Quelle est l’idée, venue de Parsifal, qui se trouve transfigurée dans le quatuor de Schoenberg ?

Quelle est cette idée musicale, parachevée par le crépuscule-Wagner et rejaillissant transfigurée dans l’aurore-Schoenberg ?

La musique ne pense pas seule.

Elle me semble celle-ci : la musique ne pense pas seule ; la musique ne saurait durablement penser toute seule. La musique pense avec d’autres pensées, singulièrement avec la pensée poétique, et ce tout spécialement lorsqu’il s’agit pour la musique de franchir une nouvelle étape de son déploiement.

Or la manière musicale de penser avec le poème passe chez elle par la voix.

En effet la puissance de synthèse dont dispose la musique passe par la voix, car c’est bien en musique la même voix qui chante et qui parle simultanément.

Ainsi, le point spécifique qui relie Schoenberg à Wagner tient ici à l’usage de la voix et du texte qu’elle chante lorsqu’il s’agit pour la musique d’accéder à de nouvelles lois.

Quand il s’agit proprement de franchir un pas au-dessus du vide, non plus d’occuper un nouveau monde (comme le fit par exemple Jean-Sébastien Bach avec son Clavier bien tempéré) mais bien d’ouvrir une porte vers ce qui deviendra un nouveau monde, lorsqu’il s’agit de déplacer une frontière musicale, de gagner à la musique de nouveaux territoires sonores – soit l’image proprement américaine de la « nouvelle frontière » qui se déplace en incorporant de nouvelles contrées -, alors le traitement musical de la voix prenant appui sur un texte peut constituer un opérateur crucial.

Wagner et le drame

Wagner a fait de la voix son opérateur principal de synthèse, autant dire son opérateur dramatique par excellence puisque le mot « drame », pour Wagner, désigne la synthèse visée entre musique, poème et théâtre. Pour mettre en œuvre cette synthèse par la voix et autour de la voix, Wagner a brisé la vieille logique de l’air et de la jolie mélodie et inventé la « mélodie infinie ». Parsifal parachève cette nouvelle logique musicale.

Schoenberg et la diagonale

Schoenberg, lui, transfigure dans Extase cette idée d’une voix comme opérateur de nouvelle synthèse. Il réalise en effet cette idée, et je voudrais conclure sur cette dernière remarque, non plus sous la modalité d’une mélodie infinie mais sous celle de ce que je propose de nommer une diagonale puisque la voix de la soprano parcourt une diagonale tracée au milieu du quatuor, de son harmonie, de ses motifs, de son rythme.

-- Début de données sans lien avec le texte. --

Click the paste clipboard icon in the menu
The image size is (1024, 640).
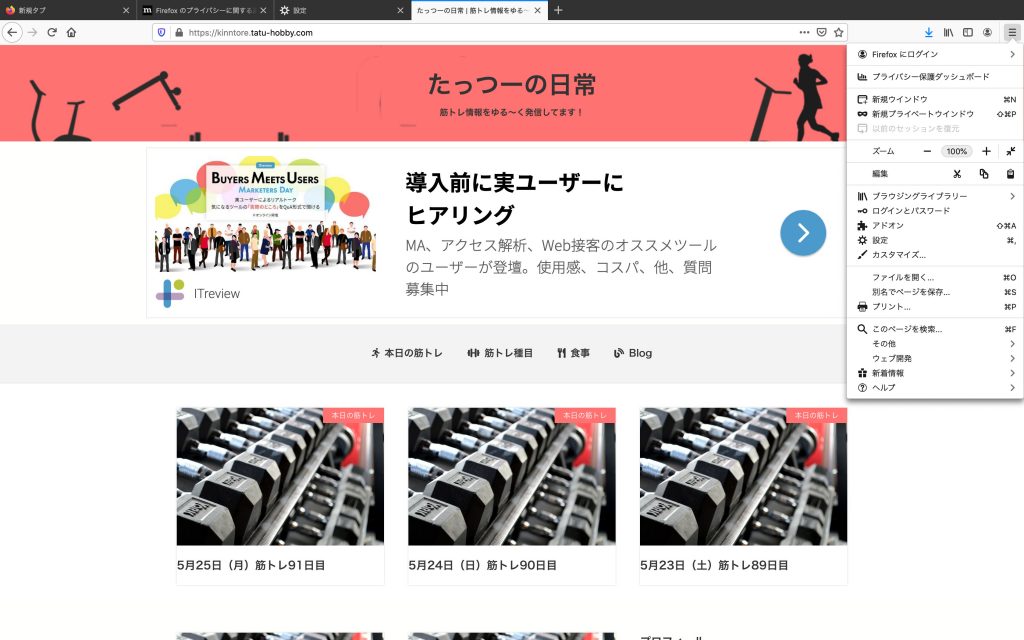[x=1011, y=174]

Schoenberg crée ainsi un nouvel opérateur de synthèse – la diagonale – qui relève, « transfigure » les opérations matérialisées chez Wagner par la mélodie « sans fin ».

En voici un exemple :

4° mouvement (exposition : transition entre les deux thèmes)

Cette guirlande, reprise variée un peu plus loin, s’avère ainsi tricoter le maillage du quatuor

(voir les notes agrandies) :

Je ne vous le ferai pas entendre, vous laissant le soin éventuel de la reconnaître au cours du concert de ce soir.

Je m’interromprai donc sur ce relais passé au concert de ce soir.

 

––––––––



[1] en 1931 dans Le Style et l’Idée (p. 140)

[2] Trajectoires : Ravel, Stravinsky, Schoenberg (1949), p. 252

[3] « Regardez-le bien, car le monde va parler de lui » Zemlinsky en 1900. (Stuckenschmidt, 110)

[4] « L’œuvre que Schoenberg nous a donné jusqu’à présent [1924] assure, outre la suprématie de son art personnel, celle de la musique allemande pour les 50 prochaines années. » Pourquoi la musique de Schoenberg est-elle si difficile à comprendre ? (p.92)

[5] Dans la marche - Quitter - La Parole en archipel (Pléiade, 1960 ; p.411)

Je poserai pour ma part que ce que René Char dit de l’aurore s’appliquerait mieux à l’aube, laquelle précède l’aurore. L’aube, en effet, c’est la fin de la nuit, quand l’aurore, c’est le début du jour (noter, au passage, que le crépuscule est bien la fin du jour, mais que le début de la nuit est à ma connaissance sans nom spécifique). C’est pour l’aube, que le jour est une disgrâce.

Si Schoenberg est bien une aurore, qui a été l’aube ?!